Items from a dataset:

---+---

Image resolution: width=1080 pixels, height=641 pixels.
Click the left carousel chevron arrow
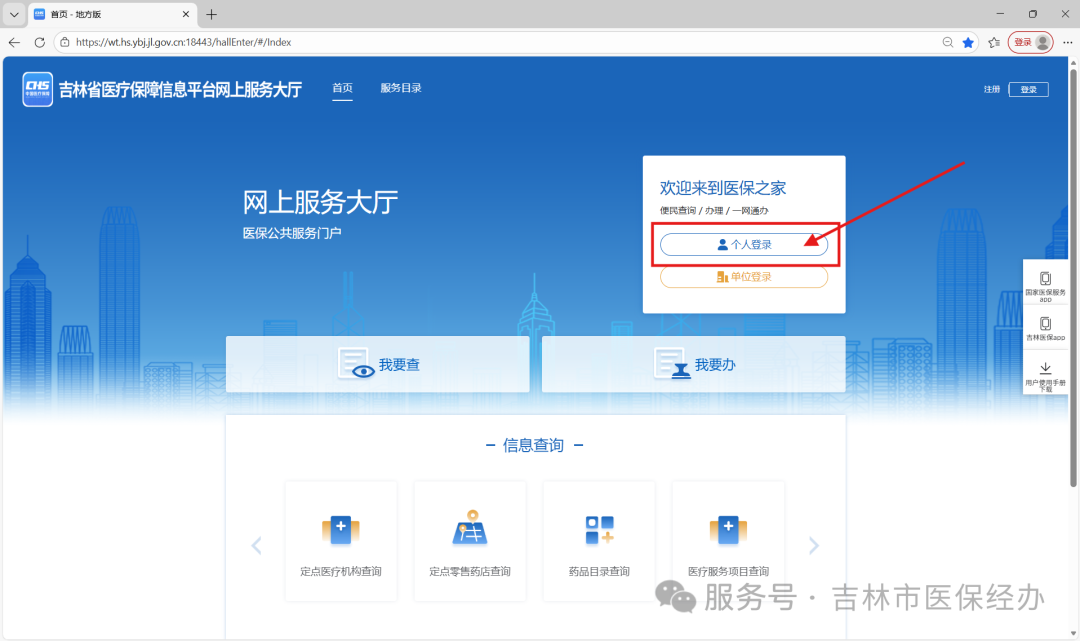(257, 545)
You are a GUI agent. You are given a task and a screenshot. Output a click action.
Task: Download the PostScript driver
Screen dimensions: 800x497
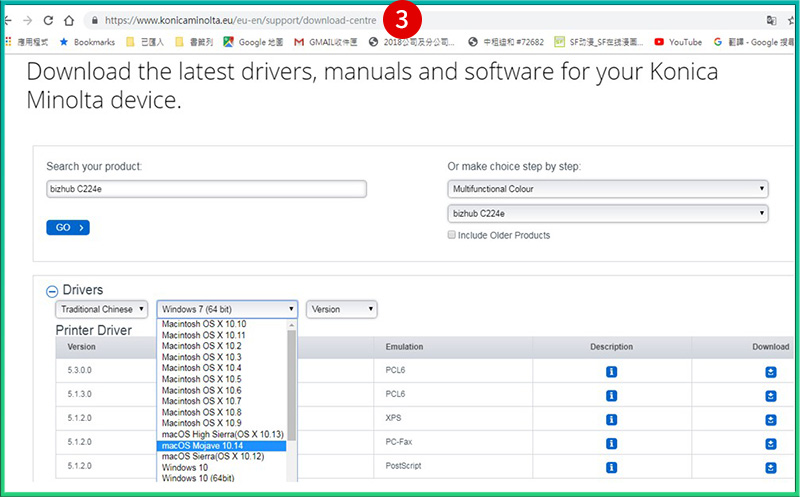pyautogui.click(x=771, y=466)
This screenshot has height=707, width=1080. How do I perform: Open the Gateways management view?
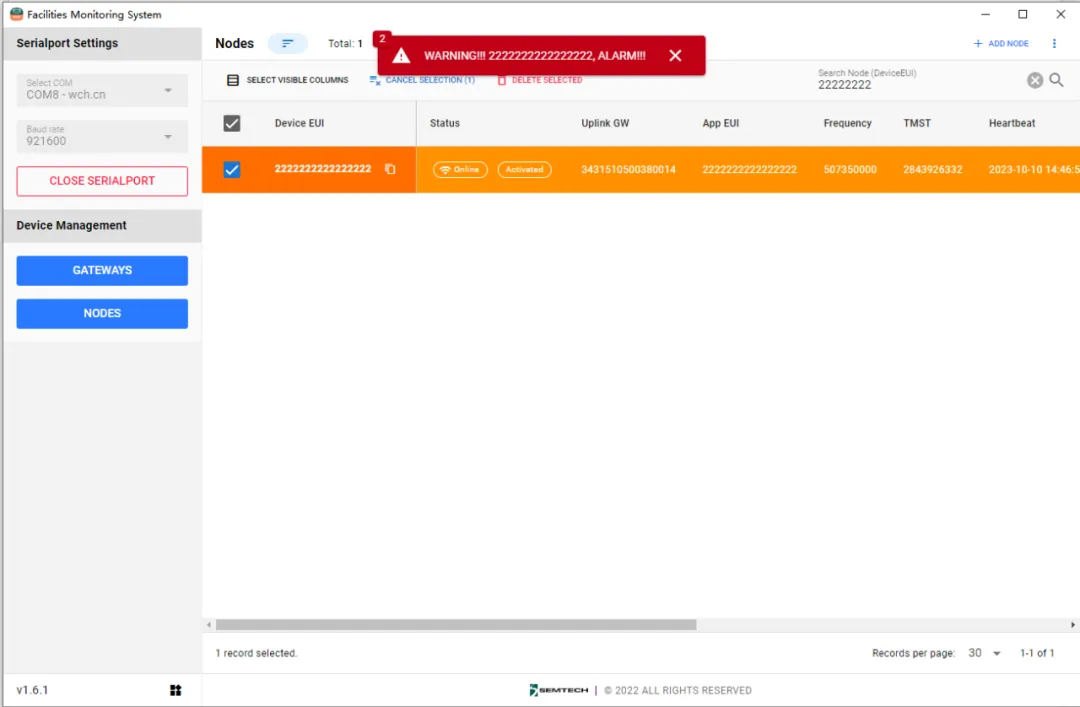click(102, 270)
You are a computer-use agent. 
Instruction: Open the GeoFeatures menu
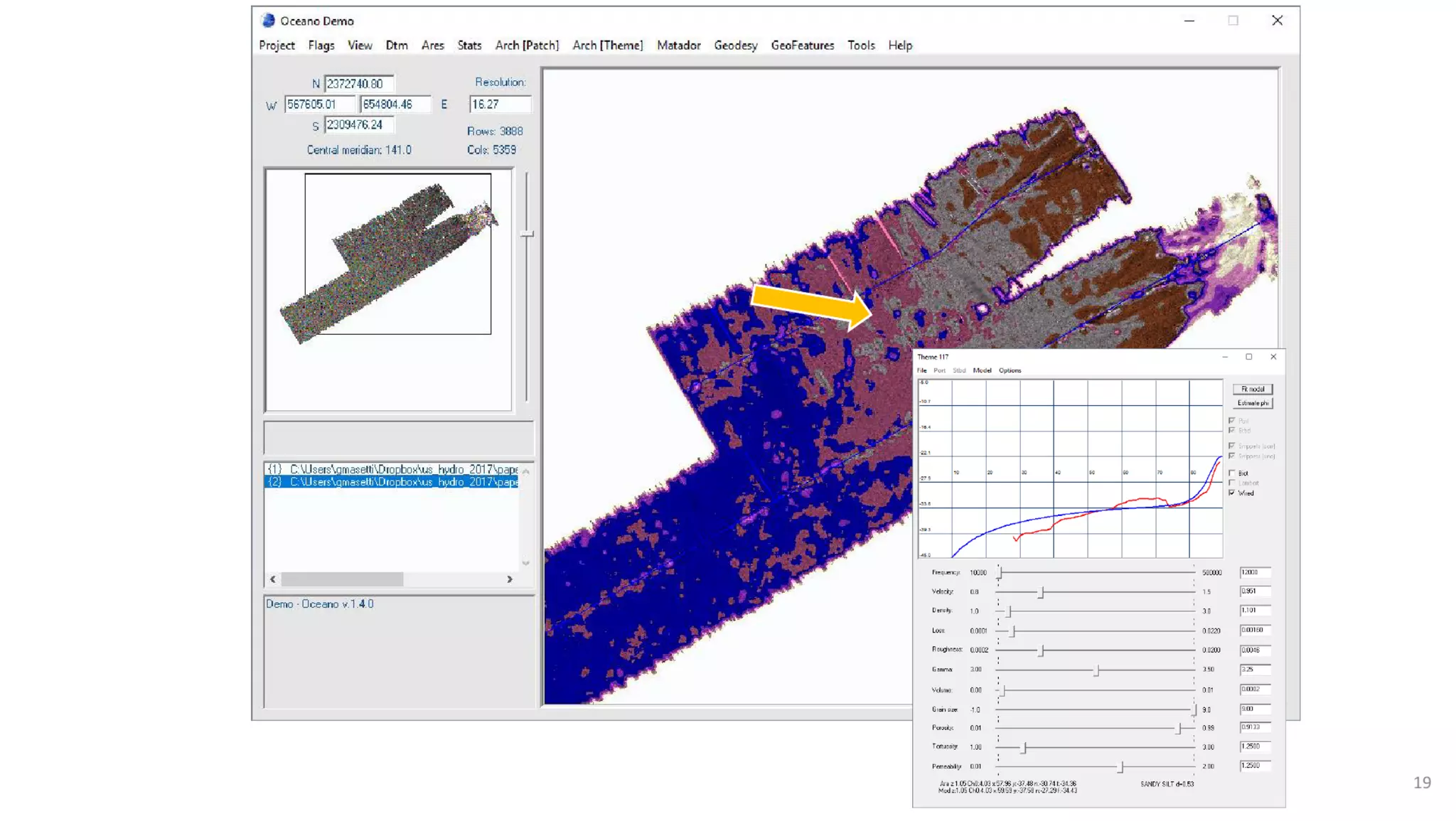802,45
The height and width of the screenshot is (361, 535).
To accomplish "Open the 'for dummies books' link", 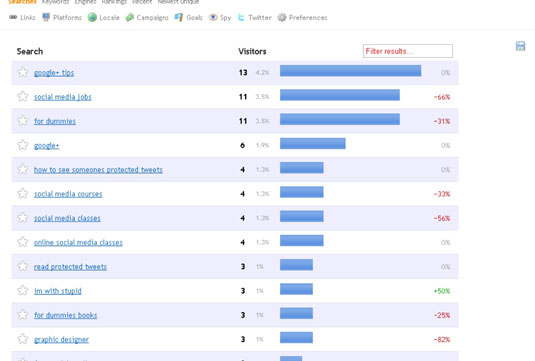I will [x=66, y=315].
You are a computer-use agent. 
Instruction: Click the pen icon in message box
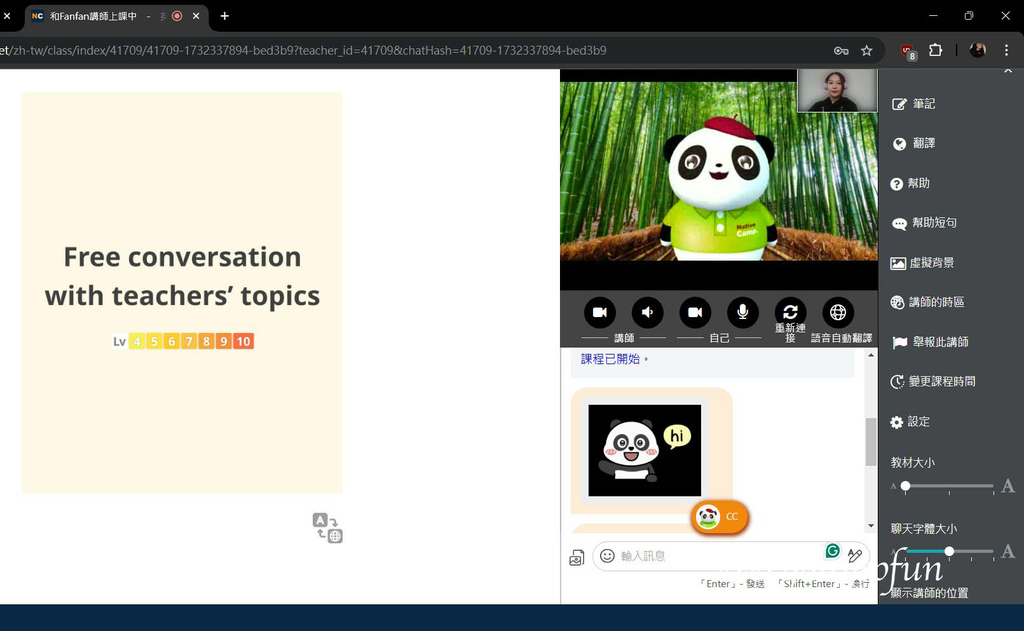coord(855,556)
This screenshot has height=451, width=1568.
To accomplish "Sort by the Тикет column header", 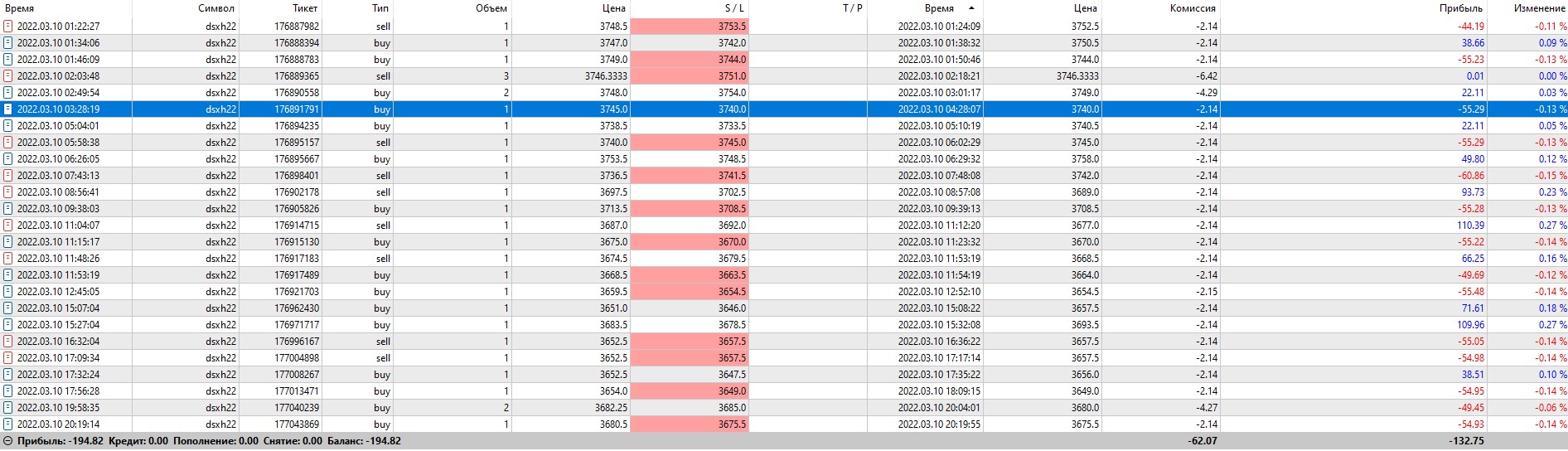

---+---

INSTRUCTIONS TO FOLLOW:
Return, without alteration, the part of the listing that opens with the line containing "This screenshot has height=451, width=1568." and runs through the end of the listing. Omit the pictures from your answer.

OUTPUT:
This screenshot has height=451, width=1568.
To accomplish "Sort by the Тикет column header", 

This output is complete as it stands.